Das Mini-Filmtheater in bietet maximal 16 Zuschauern Platz, im Dierberger Gemeinschaftshaus ist da schon wesentlich mehr Platz. Doch auch hier ging es nicht ohne private Initiative.

Qualitätskino im kleinen Ort

Die Kosten für Leinwand und Beamer hat der Ortsvorsteher selbst aufgebracht. „Ich hätte auf Fördergelder warten können, aber dann hätten wir nicht im August beginnen können“, sagt der Familienvater, der selbst begeisterter Kinogänger ist. Er möchte den Kinobesuchern Qualitätskino bieten, so wie er es von den Kinovorstellungen im Kornspeicher Neumühle kennt.

Mainstream-Filme, wie sie in allen Kinos laufen, sind nicht sein Ding. „Ich möchte hochwertige Filme zeigen“, sagt er. Doch nicht nur die Filme stehen für Peter Grundmann im Vordergrund, es geht ihm auch um den sozialen Faktor. Er möchte die Menschen zusammenführen, nicht nur innerhalb des Dorfes – und das ist ihm auch schon gelungen.

Rund 40 Besucher sahen im Gemeindehaus den Film „Alfons Zitterbacke“. Quelle: Cornelia Felsch

Etwa ein Drittel der Kinobesucher kommen aus Dierberg, zwei Drittel aus den angrenzenden Kommunen“, sagt er und berichtet zufrieden von Urlaubern und Kurgästen aus der Lindower Salus Klinik, die sich nach Dierberg auf den Weg gemacht haben.

Einmal im Monat wird das Dierberger Gemeindehaus nun zum Kinosaal – bis zum Mai, dann ist Sommerpause. Auf einen besonderen Film freut sich Peter Grundmann schon jetzt. Am 27. März zeigt das kleine Kino in Dierberg dann den Streifen „Der Duft des Westpackets“. Eine Dokumentation, in der die Filmemacher dem Duft nachspüren, den Ostdeutsche noch immer in der Nase verspüren, wenn sie an die Pakete aus dem Westen denken.

Filmvorführung im Doppelpack

Am Freitag gab es die Filmvorführung gleich im Doppelpack – am Nachmittag für Kinder und jung gebliebene und am Abend für Erwachsene mit dem Film „Der Vornahme“. Dass anspruchsvolle auch in den kleinsten Dörfern gezeigt werden können, ist dem Filmklub Güstrow zu verdanken, der verschiedene Kulturorte in einem Abspielring zusammengefasst hat, zu denen auch Dierberg gehört. Dadurch werden Kosten gemeinsam getragen, Risiken minimiert und Filmvorführungen auch in entlegenen Orten mit wenig Zuschauern ermöglicht.

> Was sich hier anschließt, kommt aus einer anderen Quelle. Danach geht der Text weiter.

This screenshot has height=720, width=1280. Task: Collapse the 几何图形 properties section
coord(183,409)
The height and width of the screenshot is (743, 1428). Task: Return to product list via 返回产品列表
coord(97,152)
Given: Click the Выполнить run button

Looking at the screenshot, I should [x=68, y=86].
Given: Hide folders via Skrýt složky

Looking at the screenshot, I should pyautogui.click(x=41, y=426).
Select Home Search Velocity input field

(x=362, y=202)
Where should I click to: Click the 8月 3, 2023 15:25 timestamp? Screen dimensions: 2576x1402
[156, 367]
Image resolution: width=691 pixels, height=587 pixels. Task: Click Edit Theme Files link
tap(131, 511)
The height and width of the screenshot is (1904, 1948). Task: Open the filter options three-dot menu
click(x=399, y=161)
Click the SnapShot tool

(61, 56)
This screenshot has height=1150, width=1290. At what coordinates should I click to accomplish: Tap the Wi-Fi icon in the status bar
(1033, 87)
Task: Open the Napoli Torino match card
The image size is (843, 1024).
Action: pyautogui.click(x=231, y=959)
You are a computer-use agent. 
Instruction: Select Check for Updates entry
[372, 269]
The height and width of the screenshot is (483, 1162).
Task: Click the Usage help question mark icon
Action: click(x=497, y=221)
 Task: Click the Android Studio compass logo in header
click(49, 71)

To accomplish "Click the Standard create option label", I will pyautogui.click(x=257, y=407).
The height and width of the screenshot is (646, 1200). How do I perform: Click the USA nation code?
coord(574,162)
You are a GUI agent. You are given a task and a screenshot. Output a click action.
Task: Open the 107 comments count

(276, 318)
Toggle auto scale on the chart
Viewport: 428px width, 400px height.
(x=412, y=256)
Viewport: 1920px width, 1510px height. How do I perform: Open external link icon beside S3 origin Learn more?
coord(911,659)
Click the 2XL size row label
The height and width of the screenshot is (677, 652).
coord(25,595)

Die beiden 5-jährigen Zwillinge Hanna und Enna sind mit ihrer Großmutter nach Dierberg gekommen, die den Film noch aus DDR-Zeiten kennt. „Wir sind vorbereitet, wir haben uns den Film schon auf YouTube angesehen“, sagt sie. Die beiden Mädchen, die in Hannover leben, sind von der Neuverfilmung begeistert.

Alfons Zitterbacke mit seinem Freund Benni. Quelle: Cornelia Felsch

Allerdings hatten sie befürchtet, dass es im Dierberger Kino kein Popcorn geben würde. Doch die Angst war unbegründet und so können sie nun uneingeschränkt den Film genießen und die kleinen Katastrophen, die Alfons Zitterbacke heraufbeschwört, auf der leinwand verfolgen. Zum Glück hat der Filmheld einen guten Freund, der ihm zur Seite steht. Das anschließend Urteil der Zwillinge ist eindeutig; ihr Daumen zeigt nach oben.